Zuerst einmal muss ja wohl zwischen Sohlenwellumschwung vorwärts gegrätscht und Absenken zur Schwebekippe von Kammgriff auf Ristgriff umgegriffen werden. Dann muss versucht werden, während des Vorschwunges die Fliehkraftmomente auf Schultergelenk und Hüftgelenk möglichst niedrig zu halten. Das geht einerseits dadurch, dass man nach dem Lösen der Beine vom Holm möglichst schnell das Schultergelenk streckt bzw. das Gesäß nach bringt (Bild, 1). Zusätzlich darf das Absenken vom Grätschstand in den Hang nicht nach unten, sondern muss insgesamt nach hinten erfolgen, um den Vorschwung möglichst „flach“ zu halten (Bild, 2) und um einen „Sackschwung“ in der Senkrechten zu vermeiden. Im Hüftgelenk scheint es nur die Lösung zu geben, die „Anschwebephase“ mit möglichst gegrätschten Beinen zu versuchen, die dann gegen Ende des Anschwebens geschlossen werden. Möglicherweise lässt sich dadurch verhindern, dass die Füße auf den Boden tippen.

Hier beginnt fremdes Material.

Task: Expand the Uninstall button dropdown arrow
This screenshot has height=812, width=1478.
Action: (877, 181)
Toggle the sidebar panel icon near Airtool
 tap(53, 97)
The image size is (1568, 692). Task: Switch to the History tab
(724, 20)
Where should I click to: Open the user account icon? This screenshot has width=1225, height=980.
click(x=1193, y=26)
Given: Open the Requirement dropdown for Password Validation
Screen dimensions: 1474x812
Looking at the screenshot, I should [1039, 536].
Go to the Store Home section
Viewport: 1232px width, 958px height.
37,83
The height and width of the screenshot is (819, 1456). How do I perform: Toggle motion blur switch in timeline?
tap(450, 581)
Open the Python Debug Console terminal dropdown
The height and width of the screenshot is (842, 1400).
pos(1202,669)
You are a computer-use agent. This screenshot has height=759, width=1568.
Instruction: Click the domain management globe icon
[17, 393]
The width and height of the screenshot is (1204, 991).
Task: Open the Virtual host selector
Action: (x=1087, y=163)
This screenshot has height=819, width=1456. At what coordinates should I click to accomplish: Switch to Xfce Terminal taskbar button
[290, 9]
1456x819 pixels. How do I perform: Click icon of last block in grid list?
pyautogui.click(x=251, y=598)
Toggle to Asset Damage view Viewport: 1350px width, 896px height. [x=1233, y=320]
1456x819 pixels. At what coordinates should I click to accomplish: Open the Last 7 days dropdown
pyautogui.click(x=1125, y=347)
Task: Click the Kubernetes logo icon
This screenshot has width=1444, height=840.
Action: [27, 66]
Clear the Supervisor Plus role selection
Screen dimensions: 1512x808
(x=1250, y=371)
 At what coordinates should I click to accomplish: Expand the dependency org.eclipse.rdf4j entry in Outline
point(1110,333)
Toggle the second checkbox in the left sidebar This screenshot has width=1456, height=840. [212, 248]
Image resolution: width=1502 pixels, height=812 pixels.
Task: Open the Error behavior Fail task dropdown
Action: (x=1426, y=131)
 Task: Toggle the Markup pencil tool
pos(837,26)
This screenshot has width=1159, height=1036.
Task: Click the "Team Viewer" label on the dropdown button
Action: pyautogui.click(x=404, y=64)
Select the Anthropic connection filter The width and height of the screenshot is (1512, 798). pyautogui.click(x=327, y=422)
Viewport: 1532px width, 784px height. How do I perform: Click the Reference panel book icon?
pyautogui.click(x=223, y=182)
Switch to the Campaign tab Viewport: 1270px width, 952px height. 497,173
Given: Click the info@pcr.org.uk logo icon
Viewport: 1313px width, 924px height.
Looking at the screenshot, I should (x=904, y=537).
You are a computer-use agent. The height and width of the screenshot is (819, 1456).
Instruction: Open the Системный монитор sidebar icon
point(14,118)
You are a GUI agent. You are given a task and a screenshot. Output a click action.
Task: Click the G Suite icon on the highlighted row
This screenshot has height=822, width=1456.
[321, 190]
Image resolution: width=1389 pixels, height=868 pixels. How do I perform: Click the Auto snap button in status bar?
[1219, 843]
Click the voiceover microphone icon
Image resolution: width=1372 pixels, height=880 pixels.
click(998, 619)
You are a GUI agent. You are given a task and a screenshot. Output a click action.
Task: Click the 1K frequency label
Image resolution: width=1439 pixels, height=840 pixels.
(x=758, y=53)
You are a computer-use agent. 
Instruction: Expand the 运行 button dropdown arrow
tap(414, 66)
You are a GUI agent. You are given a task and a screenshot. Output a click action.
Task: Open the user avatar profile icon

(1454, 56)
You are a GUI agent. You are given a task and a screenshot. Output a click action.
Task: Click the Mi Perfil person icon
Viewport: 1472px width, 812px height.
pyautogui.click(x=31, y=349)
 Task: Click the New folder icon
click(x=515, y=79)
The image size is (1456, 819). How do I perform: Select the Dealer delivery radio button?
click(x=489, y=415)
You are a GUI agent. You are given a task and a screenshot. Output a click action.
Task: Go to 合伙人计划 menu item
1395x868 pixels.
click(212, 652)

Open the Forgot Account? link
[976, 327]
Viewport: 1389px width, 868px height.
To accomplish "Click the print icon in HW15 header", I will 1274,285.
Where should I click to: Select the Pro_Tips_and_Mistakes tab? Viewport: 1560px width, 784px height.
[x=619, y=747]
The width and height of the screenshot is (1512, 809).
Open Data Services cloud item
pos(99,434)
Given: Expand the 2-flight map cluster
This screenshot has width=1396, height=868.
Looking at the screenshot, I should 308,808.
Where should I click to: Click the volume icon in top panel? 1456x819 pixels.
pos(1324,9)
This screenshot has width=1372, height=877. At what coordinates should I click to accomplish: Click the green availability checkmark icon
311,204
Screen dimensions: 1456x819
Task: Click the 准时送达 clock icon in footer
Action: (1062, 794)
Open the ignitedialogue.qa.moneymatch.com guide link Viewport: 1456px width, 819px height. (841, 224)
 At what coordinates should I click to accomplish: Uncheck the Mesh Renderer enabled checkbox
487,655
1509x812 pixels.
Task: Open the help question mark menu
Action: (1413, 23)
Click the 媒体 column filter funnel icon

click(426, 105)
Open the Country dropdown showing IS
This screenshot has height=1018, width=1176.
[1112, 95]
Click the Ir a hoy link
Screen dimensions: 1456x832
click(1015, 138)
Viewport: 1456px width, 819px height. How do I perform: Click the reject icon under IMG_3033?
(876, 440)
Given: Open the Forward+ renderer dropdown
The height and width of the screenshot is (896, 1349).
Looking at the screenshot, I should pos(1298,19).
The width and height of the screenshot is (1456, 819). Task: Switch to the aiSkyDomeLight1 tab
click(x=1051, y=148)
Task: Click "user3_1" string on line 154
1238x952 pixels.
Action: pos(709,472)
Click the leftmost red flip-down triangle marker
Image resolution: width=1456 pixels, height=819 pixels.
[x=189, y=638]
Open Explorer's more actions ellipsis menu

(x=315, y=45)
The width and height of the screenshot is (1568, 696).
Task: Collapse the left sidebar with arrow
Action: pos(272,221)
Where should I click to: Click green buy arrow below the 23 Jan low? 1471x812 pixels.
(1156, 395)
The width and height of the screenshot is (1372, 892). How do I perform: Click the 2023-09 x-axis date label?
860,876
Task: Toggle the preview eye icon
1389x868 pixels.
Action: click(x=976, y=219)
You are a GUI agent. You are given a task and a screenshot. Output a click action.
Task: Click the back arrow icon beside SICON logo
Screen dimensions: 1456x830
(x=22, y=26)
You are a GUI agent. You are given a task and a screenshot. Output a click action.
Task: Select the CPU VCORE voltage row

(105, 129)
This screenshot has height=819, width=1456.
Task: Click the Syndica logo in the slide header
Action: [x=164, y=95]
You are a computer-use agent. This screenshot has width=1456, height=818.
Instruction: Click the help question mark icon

Das Heranführen der Füße an den Holm („Anristen“) sollte durch ein aktives Überstrecken der Hüfte im letzten Teil des Anschwebens vorbereitet werden (Bild, 3), wobei dann das Anristen der Beine nicht vor Ende des Vorschwunges erfolgen darf (Bild, 4). Ob das in dieser Weise gelingt, muss man sehen; denn die Verbindung ist, was die Hüftbeugekraft betrifft, äußerst anspruchsvoll.

 - (Technik, Turnen, kippen)

Danke Wiprodo! Was mir bisher nicht klar war, ist die schnelle Schulterstreckung. Darin liegt vermutlich das Hauptproblem, zusammen mit dem Hüftbeuger. Ich werde daruf achten und mit ihr daran arbeiten. Das Umgreifen klappt eigentlich gut. Nach anfänglichem Zögern, weil sie den Holm ja kurz loslassen muss, hat sie das inzwischen "im Griff".